In honor of the launch of her new website, we sat down with La Varenne alumna Caroline Wright to ask her a few questions. Caroline gave us the dish on her career in food, her newest book and what it’s like to work with a toddler in the mix!

1. What inspired you to pursue a career in food? Was there a meal, a place, a person that made you realize that cooking was more than a hobby for you?

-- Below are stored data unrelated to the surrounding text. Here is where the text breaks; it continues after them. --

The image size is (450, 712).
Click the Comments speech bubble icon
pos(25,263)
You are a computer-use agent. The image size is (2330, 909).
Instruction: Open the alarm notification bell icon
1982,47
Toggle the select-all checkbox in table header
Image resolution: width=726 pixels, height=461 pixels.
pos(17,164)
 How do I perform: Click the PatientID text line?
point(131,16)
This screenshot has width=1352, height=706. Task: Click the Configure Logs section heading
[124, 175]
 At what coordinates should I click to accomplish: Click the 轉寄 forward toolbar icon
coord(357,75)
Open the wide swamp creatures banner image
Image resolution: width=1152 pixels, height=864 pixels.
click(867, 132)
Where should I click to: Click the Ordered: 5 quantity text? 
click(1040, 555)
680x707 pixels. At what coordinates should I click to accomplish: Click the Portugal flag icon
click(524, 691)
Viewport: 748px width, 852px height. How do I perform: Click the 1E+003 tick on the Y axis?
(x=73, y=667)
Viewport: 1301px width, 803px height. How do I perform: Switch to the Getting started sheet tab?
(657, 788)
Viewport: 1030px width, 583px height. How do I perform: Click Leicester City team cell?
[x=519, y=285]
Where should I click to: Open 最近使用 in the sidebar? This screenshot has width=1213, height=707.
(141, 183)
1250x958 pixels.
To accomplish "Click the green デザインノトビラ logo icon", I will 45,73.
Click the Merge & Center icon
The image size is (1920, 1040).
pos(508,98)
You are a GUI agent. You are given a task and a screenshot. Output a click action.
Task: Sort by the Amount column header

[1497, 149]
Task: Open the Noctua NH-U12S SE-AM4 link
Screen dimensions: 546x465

I always enjoyed cooking as a hobby throughout my childhood — looking up recipes, learning about how dishes were made and serving them to my family as a special occasion. However, when I went to college in Paris as a literature student, I lived just near my university on a market street called Rue Cler. I had never known fresh produce like that, or such a consummate culture of good eating as I then saw in Paris. Like me, everyone there was spending their days wondering what to cook or eat next but with skill and access to ingredients that I hadn’t yet seen before.

2. Tell us about your creative process. When you’re going to prepare a meal or write a recipe, what do you to get in the right mindset?

My background has been in food editorial, which is a world that thinks about not only the meal itself, but also everything else that surrounds it, including the cook. When I write a recipe, I like to think of ways to serve the cook through clear instruction or technique, as well as how people I love would use the recipe in their lives.

3. Give us a feel for what it’s like to be in the kitchen when you’re cooking. (Is there music? Are you drinking coffee, tea, wine…? Do you prefer to cook alone or does everyone in the vicinity get a little messy?)

Cooking, to me, is all about play, and I have fun with my ideas. In the past few years, my son, now a toddler, has joined me perched on a nearby counter and watched me cook or helped to stir something in a pan. Whether it’s my son or a friend stopping by, I love company in the kitchen as I cook.

4. Your next cookbook is scheduled to come out a year from now. Can you give us a little hint about what’s inside?

It’s a baking book! In fact, it’s all about cakes. My editor from Twenty-Dollar, Twenty-Minute Meals and I having been working hard to give bakers a confident and innovative way to approach cake-baking. It throws a lot of typical baking fears out the window and starts from a place of both ease and creativity, which I feel like is lost for so many nervous bakers. It’s a fun book, and I can’t wait for you to have your hands on it!

5. What would you say is your signature dish? What is your favorite dish to prepare?

I love cooking and baking equally, for different reasons. One of my favorite things to make is a tarte tatin, which Anne first taught me. It is all I want to eat when the weather turns chilly and I am in a place with orchard-picked apples. On the savory side, I love making fresh pasta (also something Anne taught me).

If I could be as bold to pick a “signature” recipe of ones I’ve written, I would say that the steak with radishes recipe from my first cookbook is pretty indicative of my style: fresh radishes, sautéed, while a steak roasts in the oven, served with a simple herb sauce. It’s fast and unexpected, but entirely something you will crave forever once you’ve tried.